UNC3944 Is Now Deploying Ransomware Variants

Financially Motivated Hackers Are Diversifying Operations

UNC3944 Is Now Deploying Ransomware Variants
Image: Shutterstock

A financially motivated criminal syndicate that mainly operates in Telegram and underground forums has expanded its criminal arsenals to deploy ransomware and other intrusion capabilities on various cloud applications, warn Mandiant researchers.

See Also: Live Webinar | Best Strategies for Transferring Sensitive Financial Data

Tracked as UNC3944 and also known as 0ktapus and Scattered Spider, the criminal group began operations in 2021 by offering mobile social engineering kits for credential theft, Mandiant said.

In recent months, the group has diversified its operations to offer wide-ranging intrusion capabilities. This includes previously unseen phishing tactics to gain initial access, advanced persistence capabilities for privilege escalation in cloud environments, and deployment of info stealers and ransomware.

In the case of the group’s ransomware campaign, UNC3944 deploys an Alphv variant and tends to target victims running on critical virtual machines to maximize the scale of its operation. The group is also suspected to be behind the MGM Resorts International hack that has caused ongoing service disruption at various branches of the casino operator (see: Caesars Entertainment Reportedly Pays Ransom to Attackers).

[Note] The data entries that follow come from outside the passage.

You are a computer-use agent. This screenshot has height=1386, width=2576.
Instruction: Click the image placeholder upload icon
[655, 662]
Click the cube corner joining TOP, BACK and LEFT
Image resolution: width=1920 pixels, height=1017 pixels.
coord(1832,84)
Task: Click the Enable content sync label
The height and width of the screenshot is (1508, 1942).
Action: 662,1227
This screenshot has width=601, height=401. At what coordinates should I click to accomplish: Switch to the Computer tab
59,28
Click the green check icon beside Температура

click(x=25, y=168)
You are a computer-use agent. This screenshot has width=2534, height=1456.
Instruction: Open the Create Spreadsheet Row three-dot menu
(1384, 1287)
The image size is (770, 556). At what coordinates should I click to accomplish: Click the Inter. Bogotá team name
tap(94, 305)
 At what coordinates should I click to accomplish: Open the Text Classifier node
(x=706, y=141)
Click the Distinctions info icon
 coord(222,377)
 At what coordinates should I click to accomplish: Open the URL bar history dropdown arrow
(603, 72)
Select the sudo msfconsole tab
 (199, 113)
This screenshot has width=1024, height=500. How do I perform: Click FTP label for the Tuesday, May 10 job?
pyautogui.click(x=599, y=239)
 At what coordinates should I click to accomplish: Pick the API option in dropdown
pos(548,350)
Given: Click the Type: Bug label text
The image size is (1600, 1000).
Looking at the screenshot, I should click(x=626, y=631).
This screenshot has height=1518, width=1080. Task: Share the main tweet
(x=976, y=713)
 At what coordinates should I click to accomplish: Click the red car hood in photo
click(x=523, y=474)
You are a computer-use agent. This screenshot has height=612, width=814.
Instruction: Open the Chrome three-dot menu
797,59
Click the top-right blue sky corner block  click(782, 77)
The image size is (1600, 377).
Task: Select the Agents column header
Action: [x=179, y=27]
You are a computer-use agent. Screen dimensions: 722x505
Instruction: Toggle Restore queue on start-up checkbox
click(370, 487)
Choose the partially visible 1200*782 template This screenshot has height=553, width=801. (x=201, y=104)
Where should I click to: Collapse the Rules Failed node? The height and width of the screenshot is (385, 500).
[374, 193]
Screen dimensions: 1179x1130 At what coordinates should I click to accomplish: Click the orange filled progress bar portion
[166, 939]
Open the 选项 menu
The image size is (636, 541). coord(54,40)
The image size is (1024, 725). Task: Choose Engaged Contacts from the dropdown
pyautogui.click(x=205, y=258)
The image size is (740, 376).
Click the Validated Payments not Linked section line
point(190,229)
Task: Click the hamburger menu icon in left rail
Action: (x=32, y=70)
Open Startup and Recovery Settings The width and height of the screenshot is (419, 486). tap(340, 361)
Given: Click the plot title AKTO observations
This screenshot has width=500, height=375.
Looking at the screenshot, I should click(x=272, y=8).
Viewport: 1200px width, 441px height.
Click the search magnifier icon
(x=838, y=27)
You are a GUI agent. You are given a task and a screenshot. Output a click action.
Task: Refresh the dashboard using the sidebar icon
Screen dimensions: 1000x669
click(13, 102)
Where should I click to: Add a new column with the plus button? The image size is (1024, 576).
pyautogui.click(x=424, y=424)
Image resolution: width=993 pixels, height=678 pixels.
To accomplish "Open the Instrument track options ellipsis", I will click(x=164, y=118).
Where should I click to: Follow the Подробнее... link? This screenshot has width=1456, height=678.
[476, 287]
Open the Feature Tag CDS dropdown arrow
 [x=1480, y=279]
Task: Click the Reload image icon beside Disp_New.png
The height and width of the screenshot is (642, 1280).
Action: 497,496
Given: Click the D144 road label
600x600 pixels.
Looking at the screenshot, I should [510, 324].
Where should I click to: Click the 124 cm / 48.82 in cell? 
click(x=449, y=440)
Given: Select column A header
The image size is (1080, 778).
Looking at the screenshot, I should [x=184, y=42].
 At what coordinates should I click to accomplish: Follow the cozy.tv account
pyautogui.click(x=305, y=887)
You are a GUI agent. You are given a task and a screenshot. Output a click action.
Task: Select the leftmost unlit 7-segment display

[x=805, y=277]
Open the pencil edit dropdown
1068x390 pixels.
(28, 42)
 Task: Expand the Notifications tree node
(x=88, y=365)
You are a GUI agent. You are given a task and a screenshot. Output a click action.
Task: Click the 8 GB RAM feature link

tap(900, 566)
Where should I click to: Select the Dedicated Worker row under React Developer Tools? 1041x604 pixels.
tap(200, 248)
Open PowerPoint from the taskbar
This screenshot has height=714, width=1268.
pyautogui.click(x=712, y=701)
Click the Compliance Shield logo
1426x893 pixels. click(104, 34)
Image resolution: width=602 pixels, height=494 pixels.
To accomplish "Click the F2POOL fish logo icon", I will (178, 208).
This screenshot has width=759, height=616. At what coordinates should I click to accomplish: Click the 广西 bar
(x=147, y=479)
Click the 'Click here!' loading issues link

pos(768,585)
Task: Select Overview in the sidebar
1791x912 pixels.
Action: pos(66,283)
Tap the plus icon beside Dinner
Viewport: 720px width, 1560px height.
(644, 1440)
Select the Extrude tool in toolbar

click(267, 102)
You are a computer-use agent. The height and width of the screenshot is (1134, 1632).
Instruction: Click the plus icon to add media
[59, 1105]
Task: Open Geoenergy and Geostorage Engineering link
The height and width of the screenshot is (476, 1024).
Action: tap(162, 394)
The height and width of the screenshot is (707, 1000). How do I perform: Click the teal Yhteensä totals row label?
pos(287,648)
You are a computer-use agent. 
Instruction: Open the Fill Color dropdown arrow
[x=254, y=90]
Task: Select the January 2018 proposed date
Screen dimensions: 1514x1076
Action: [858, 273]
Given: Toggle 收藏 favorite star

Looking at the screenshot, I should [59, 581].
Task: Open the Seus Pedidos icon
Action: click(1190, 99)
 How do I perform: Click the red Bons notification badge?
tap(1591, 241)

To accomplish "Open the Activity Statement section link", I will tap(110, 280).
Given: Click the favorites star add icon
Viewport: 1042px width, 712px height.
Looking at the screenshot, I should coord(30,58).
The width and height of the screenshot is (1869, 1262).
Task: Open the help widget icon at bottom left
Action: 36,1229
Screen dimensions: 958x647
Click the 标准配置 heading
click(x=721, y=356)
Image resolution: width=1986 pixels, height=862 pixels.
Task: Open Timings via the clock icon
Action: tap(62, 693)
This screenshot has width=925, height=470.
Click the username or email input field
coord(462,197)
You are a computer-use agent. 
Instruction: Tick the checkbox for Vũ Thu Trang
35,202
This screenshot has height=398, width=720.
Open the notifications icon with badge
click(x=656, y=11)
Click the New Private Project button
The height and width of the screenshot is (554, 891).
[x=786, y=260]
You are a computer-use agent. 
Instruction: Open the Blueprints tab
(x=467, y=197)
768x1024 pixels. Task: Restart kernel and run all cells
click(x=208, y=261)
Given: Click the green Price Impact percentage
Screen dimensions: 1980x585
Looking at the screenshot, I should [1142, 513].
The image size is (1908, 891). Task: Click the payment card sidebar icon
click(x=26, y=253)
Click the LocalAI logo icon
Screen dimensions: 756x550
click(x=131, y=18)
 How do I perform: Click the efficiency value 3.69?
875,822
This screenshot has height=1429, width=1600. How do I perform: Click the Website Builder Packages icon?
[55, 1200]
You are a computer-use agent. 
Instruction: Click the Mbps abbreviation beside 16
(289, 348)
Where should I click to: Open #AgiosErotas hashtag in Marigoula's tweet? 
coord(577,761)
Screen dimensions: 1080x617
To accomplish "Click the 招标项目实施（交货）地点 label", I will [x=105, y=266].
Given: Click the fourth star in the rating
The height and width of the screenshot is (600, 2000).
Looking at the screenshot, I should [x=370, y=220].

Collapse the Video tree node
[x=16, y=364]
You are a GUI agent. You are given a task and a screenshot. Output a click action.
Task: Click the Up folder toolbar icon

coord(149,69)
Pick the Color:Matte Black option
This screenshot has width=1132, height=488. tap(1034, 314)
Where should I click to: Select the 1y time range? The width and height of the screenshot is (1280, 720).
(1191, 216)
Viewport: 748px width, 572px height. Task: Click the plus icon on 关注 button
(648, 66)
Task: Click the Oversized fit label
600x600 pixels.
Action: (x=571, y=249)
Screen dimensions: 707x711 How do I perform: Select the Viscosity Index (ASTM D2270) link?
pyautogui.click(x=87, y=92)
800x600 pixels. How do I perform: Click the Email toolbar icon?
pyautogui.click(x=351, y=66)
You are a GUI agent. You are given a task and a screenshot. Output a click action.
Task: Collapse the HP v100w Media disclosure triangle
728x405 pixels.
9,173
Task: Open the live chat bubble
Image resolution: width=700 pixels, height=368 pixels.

“UNC3944 is an evolving threat that has continued to broaden its skills and tactics in order to successfully diversify its monetization strategies,” the Mandiant researchers said. The threat group is likely to improve its offerings over time and will likely liaise with more underground hackers to increase the efficiency of its operations.

Among the latest phishing kits deployed by the group is a tool that researchers have dubbed EightBait. It uses the remote desktop application AnyDesk to capture and send credentials to a hacker-controlled Telegram channel. Another phishing kit used by the hackers scrapes login pages of victim organizations to dupe employees of the firms into inputting their login details, the report says.

In addition to phishing tactics, the group also targets password vault software vendors such as HashiCorp to steal credentials.

One of the tactics attackers use to target cloud infrastructure is federated IDs that allow a single sign-on to multiple applications to identify a victim’s customers from Microsoft cloud environments. The attackers conduct security assertion markup language attacks using forged SAML certificates to bypass authentication.

Cyber defenders have also observed the group using Azure Data Factory, a data integration service, to steal data stored in various integrated platforms such as data warehouses, storage blobs and SQL databases.